____ Extracted data

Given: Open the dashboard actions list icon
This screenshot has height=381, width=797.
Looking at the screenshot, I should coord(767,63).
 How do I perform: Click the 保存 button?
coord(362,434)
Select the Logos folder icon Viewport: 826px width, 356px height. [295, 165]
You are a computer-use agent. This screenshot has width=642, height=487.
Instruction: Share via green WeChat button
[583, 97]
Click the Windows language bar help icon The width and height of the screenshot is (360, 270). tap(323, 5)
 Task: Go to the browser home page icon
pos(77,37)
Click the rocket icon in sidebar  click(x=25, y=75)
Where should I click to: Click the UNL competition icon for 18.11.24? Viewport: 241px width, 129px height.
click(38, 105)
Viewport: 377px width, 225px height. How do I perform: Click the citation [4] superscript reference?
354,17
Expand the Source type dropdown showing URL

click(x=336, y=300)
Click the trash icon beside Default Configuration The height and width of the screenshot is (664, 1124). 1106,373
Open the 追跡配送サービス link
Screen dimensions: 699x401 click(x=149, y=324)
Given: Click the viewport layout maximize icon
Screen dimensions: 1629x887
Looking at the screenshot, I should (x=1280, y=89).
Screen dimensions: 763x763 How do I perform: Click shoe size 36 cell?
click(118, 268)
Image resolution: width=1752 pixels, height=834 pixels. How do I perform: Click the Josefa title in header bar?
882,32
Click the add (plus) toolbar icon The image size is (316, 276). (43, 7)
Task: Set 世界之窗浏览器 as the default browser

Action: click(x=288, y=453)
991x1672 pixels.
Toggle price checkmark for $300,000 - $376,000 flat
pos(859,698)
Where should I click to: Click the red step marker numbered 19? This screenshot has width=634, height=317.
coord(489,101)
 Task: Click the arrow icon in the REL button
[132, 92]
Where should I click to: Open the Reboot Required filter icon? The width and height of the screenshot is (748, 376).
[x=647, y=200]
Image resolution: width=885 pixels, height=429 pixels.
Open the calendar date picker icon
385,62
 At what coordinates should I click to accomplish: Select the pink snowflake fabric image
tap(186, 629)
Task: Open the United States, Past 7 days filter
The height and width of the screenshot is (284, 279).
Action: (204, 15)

________

Would you please transcribe the records above in full and exactly?

- **Answer below**:
Given: Open the dashboard actions list icon
This screenshot has height=381, width=797.
Looking at the screenshot, I should coord(767,63).
 How do I perform: Click the 保存 button?
coord(362,434)
Select the Logos folder icon Viewport: 826px width, 356px height. [295, 165]
You are a computer-use agent. This screenshot has width=642, height=487.
Instruction: Share via green WeChat button
[583, 97]
Click the Windows language bar help icon The width and height of the screenshot is (360, 270). tap(323, 5)
 Task: Go to the browser home page icon
pos(77,37)
Click the rocket icon in sidebar  click(x=25, y=75)
Where should I click to: Click the UNL competition icon for 18.11.24? Viewport: 241px width, 129px height.
click(38, 105)
Viewport: 377px width, 225px height. How do I perform: Click the citation [4] superscript reference?
354,17
Expand the Source type dropdown showing URL

click(x=336, y=300)
Click the trash icon beside Default Configuration The height and width of the screenshot is (664, 1124). 1106,373
Open the 追跡配送サービス link
Screen dimensions: 699x401 click(x=149, y=324)
Given: Click the viewport layout maximize icon
Screen dimensions: 1629x887
Looking at the screenshot, I should (x=1280, y=89).
Screen dimensions: 763x763 How do I perform: Click shoe size 36 cell?
click(118, 268)
Image resolution: width=1752 pixels, height=834 pixels. How do I perform: Click the Josefa title in header bar?
882,32
Click the add (plus) toolbar icon The image size is (316, 276). (43, 7)
Task: Set 世界之窗浏览器 as the default browser

Action: click(x=288, y=453)
991x1672 pixels.
Toggle price checkmark for $300,000 - $376,000 flat
pos(859,698)
Where should I click to: Click the red step marker numbered 19? This screenshot has width=634, height=317.
coord(489,101)
 Task: Click the arrow icon in the REL button
[132, 92]
Where should I click to: Open the Reboot Required filter icon? The width and height of the screenshot is (748, 376).
[x=647, y=200]
Image resolution: width=885 pixels, height=429 pixels.
Open the calendar date picker icon
385,62
 At what coordinates should I click to accomplish: Select the pink snowflake fabric image
tap(186, 629)
Task: Open the United States, Past 7 days filter
The height and width of the screenshot is (284, 279).
Action: (204, 15)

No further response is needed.